More VP Debate Ethics: Oh-Oh! Tim Walz Doesn’t Get That First Amendment Thingy…

Does this bother you? It should: It bothers me. And Walz has been saying the same illiterate crap about free speech for years. I don’t want Presidents who don’t understand the First Amendment. It means they are incompetent at least, and dangerous at worst. If I don’t want a President with these deficits, I don’t want a Vice President with them either.

I was late to this particular party because I can only find one transcript of the debate online, CBS’s, and the site demands that I dump my ad-blocker to read it. Bite me. This is public information, and CBS shouldn’t have a monopoly on it: that’s unethical. Journalism has no public interest at heart at all, at least not the outlets I usually deal with.

When J.D. Vance pointed out that Walz had said there is no First Amendment right to misinformation,” Walz interjected “or threatening, or hate speech.”  Why do woke fools like Walz keep saying this?
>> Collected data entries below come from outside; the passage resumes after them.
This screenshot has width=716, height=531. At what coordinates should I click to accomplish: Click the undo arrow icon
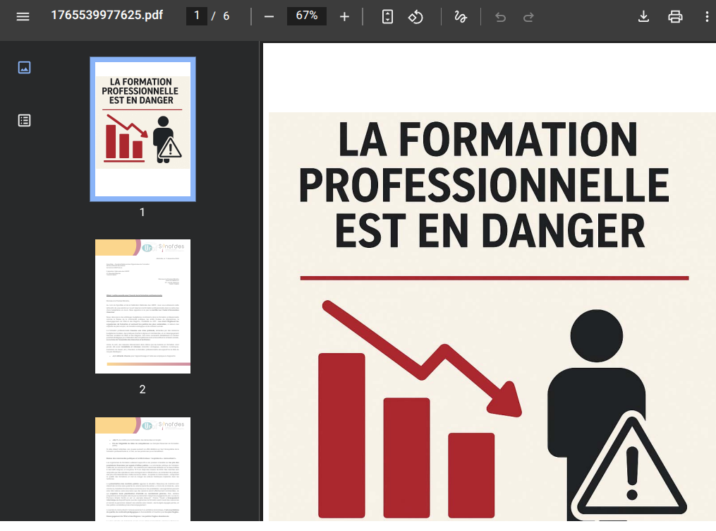coord(501,16)
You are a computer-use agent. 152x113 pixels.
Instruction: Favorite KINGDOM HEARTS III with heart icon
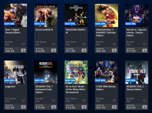click(84, 44)
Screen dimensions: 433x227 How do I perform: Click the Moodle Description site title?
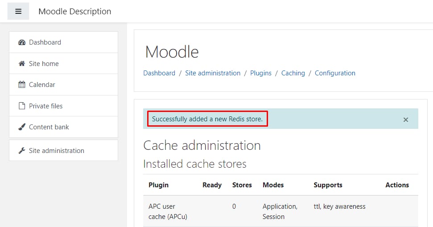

While “True threats”—meaning threats that are accompanied by the means and circumstances to carry them out—aren’t protected by the First Amendment. Misinformation that falls short of fraud or defamation definitely is, indeed outright lies are protected.

“Hate speech” also has full First Amendment protection. Walz, a high ranking member of the Democratic Party, the pro-censorship party, naturally is in favor of gutting free speech, or he doesn’t know what it is. I’m guessing both.

That’s particularly troubling in someone who taught school.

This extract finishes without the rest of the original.